Niranjhana Narayanan edited this page Sep 12, 2019 · 2 revisions

TensorFI works in two stages as follows. First, it instruments the entire TensorFI graph by inserting custom fault injection nodes in it, and overriding the run method of the main session. Second, at runtime, it checks if a fault is to be injected, and if so, calls the inserted fault injection nodes which then perform the actual fault injection in accordance with the configured options.

1. Instrumentation Phase:

In this phase, TensorFI walks the main graph of the session (see Known Limitations and Assumptions) and creates a custom copy of every node in the graph. The custom operations mimic the operations of the original nodes when no faults are injected, and actually perform the fault injections at runtime when faults are injected. Because the original nodes are not disturbed in any way, except perhaps to add more out-degree to constants, variables and placeholder nodes; TensorFI does not inhibit any optimizations or parallelization of the original graph (see Design Principle 3). Further, the extra nodes inserted neither have control dependencies on the original nodes, nor do they induce any new control dependencies. As a result, the execution of the original graph is not affected. Finally, the instrumentation phase also "monkey patches" the main session's run function, so that it can invoke the custom nodes at runtime for injection.
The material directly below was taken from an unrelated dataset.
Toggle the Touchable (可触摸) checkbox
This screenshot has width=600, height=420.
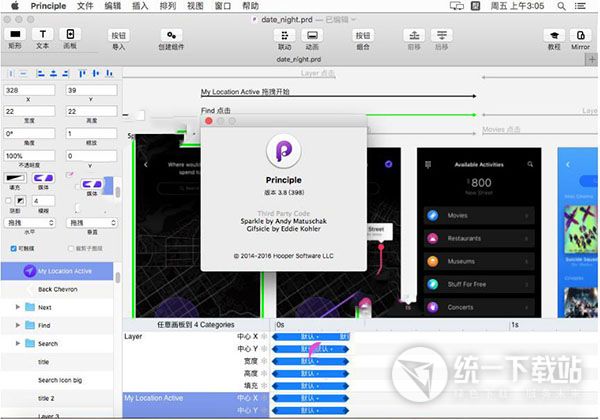pos(11,247)
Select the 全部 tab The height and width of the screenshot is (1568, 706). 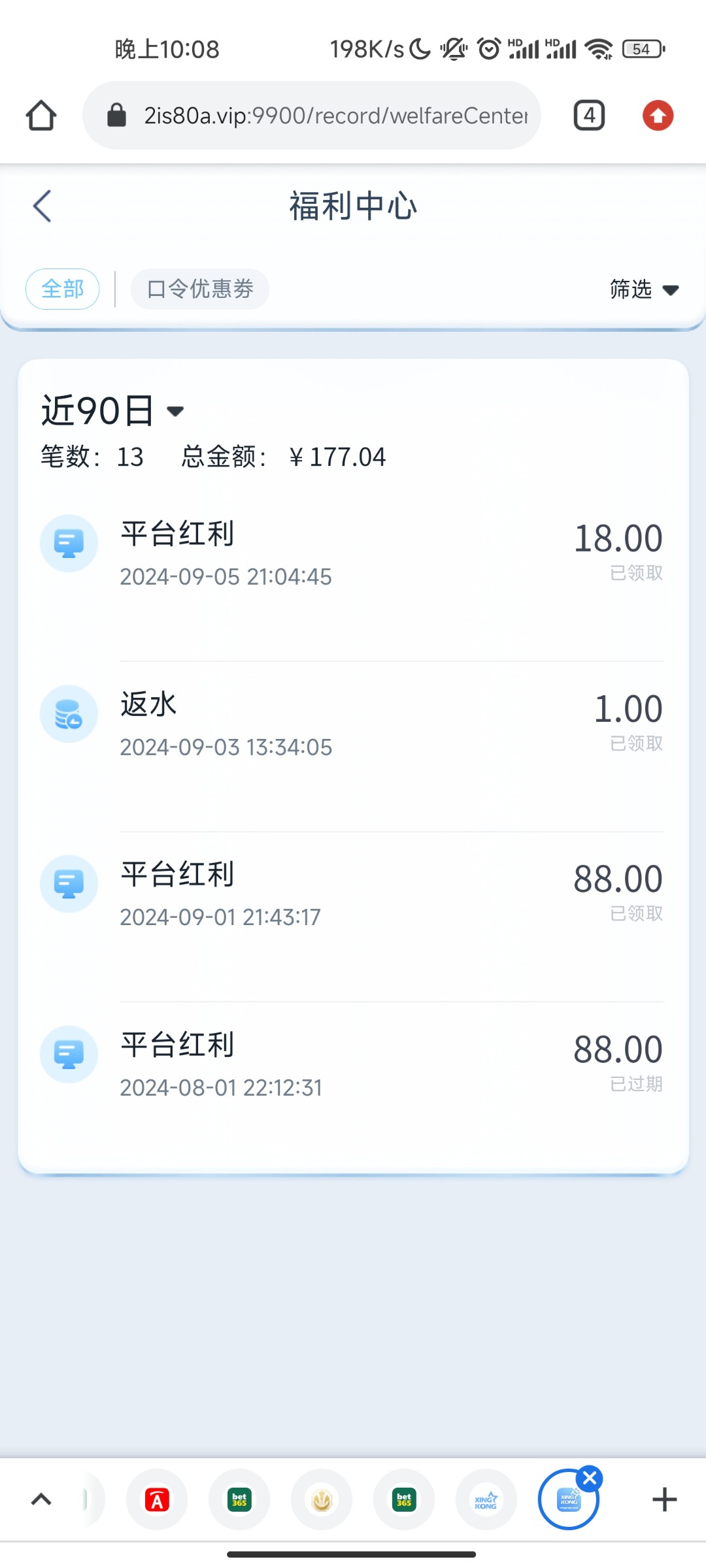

2. Execution and Injection Phase:

In this phase, the session's run method first checks if faults are to be injected, and if so, it invokes the run operation on the custom nodes that were inserted. These in turn mimic the execution of the original nodes, until a node that is chosen for fault injection is encountered. At this point, it checks if the other fault injection criteria are met (e.g., if it is executed after skipCount, and if its probability of injection matches the current execution). If so, then the fault is injected into the result scalar or tensor value of the node depending on the fault type chosen. For example, a RAND fault would replace the correct scalar/tensor value with a randomly chosen scalar/tensor value.

Once the fault is injected, the execution continues for the rest of the nodes. Finally, the result value is returned by the monkey patched run method just like the original session's run method, so the client does not see any difference. This satisfies the first design goal, namely compatibility.